いろいろ翻弄されて大変だろうと思うんですけど、前原さんは「何かを変えなければ、民進党は浮上しない」と考えたのでしょう。そして、一人でも多くの議員を国会に送り込む、なるだけ地方組織はしっかりと残すことを考えたときに、いままでの民進党という傷ついた器をただただ経営していくだけでは、勝負がかけられないと判断したのではないかと思います。
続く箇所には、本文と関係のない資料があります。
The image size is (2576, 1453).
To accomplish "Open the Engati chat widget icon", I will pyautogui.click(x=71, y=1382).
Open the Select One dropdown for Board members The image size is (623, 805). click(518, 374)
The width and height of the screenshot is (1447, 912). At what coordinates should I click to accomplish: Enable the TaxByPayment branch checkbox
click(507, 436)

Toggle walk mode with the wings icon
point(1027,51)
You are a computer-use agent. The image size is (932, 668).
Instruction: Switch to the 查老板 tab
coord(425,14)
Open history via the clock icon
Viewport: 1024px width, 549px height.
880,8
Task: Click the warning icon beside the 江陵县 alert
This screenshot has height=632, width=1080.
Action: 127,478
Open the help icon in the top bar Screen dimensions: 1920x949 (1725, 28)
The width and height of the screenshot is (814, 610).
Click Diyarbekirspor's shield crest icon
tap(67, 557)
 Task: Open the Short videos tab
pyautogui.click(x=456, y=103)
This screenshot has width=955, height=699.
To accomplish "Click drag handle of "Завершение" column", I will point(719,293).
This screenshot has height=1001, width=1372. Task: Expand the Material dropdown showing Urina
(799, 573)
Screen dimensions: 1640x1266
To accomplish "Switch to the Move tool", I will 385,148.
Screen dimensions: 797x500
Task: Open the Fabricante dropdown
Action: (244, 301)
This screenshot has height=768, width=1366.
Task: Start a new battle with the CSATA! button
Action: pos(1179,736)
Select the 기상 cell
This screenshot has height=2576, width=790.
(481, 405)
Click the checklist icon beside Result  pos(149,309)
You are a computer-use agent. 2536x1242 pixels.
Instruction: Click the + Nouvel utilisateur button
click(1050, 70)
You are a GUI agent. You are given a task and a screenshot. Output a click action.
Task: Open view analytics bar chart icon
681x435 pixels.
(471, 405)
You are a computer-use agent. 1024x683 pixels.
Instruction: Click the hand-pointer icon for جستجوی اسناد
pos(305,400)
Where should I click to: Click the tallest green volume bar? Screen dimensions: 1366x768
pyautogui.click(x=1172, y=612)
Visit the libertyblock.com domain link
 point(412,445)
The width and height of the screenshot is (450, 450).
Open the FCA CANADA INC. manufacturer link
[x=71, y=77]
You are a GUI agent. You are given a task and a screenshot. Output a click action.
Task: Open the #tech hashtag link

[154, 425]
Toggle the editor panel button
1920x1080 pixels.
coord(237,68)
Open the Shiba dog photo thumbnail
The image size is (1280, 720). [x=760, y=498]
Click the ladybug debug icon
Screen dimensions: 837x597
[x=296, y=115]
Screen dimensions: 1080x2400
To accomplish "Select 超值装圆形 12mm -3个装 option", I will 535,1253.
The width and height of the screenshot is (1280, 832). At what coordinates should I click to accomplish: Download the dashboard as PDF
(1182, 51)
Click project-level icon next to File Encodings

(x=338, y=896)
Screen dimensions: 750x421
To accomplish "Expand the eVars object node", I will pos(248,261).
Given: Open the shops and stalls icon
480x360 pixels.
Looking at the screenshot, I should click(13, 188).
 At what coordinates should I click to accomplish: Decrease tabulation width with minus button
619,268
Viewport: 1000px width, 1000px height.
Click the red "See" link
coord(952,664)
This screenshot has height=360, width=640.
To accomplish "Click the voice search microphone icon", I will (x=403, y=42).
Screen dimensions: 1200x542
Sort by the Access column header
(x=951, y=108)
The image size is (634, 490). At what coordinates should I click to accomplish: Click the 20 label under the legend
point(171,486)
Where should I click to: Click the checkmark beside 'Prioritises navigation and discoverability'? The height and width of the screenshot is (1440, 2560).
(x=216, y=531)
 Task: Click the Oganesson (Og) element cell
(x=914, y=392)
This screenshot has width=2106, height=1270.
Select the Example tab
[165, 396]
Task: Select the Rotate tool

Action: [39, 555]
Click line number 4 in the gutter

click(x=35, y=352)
 そして、元ザヤだ、また騙されるだと党内でも揶揄する声の大きい自由党小沢一郎さんとの関係をテコに、それも、あれだけ小沢一郎さんを嫌っていた前原さんが、必要であると判断し、それはそれとして野党共闘の路線も睨みつつ、民進党の名前で落とされる政治家が減るように希望の党とクリンチしていくという。もちろん、赤松グループは「とんでもない」と思うでしょう。でも、本当に必要なことは生き残ることであり、生き残るために連合の支援を受けながら、必要な改革を行い政策を実現していくための勢力を残していかなければならない、と。

 勝負師として小池百合子女史がクローズアップされやすい部分ですが、退勢の民進党から一歩前に進むために打てる博打は惜しまず打ちに行く、解党的出直しと口先で言うのではなく本当に解党やむなしの気持ちで野党再編に身を賭したというのは、相応の熟慮が前原さんの中にあったのでしょう。それでいて、民進党の党是というか本懐でもある左派系議員にもきちんと目配せし、混乱はあるにせよ分党しある程度戦える資金ぐらいは譲ってやれるようにするぐらいの度量を見せられるならば許される障害なのではないでしょうか。

 数字を見ている者として「惜しい」と感じるのは、そのまま放っておいてもいままで通りの選挙が連合の支援のもとで可能であるならば、実は民進党はそれなりの票を確保し、議席を取ったであろうという点です。たとえ小池百合子女史の希望の党が急ごしらえで出てきたとしても、限定的な民進党や維新の会との協力であれば東京と南関東ぐらいの限定的な数字しか確保できなかったかもしれません。

 また、民進党の離党ドミノといっても、中堅議員が脱退してもまだまだ打てる手は多数残されていました。そういう手堅い手法で民進党が退勢のままいくよりは、上がり目のある小池百合子女史の野望に乗ったというのはラストエンペラー最後の賭けだとも言えると思います。

 安倍晋三首相が北朝鮮のミサイルを受けて解散総選挙という賭けに出たならば、小池百合子女史も古希前に日本初の女性首相を目指すという野望を実現するための賭けに出る、さらに単体では退勢揺るがない民進党そのものを賭け金に野党再編の大勝負の賭けに出た前原誠司さんという点では、三者三様、非常に、非常に見どころのある解散模様になったのではないかと強く感じます。

 有権者としても、ああこれは面白いな、日本政治は久しぶりにダイナミックな何かを見せようとしているんだな、という感慨を新たにするのであります。かなりマジで。その意味でも、前原誠司さんが民進党の代表になって本当に良かったんじゃないですかね。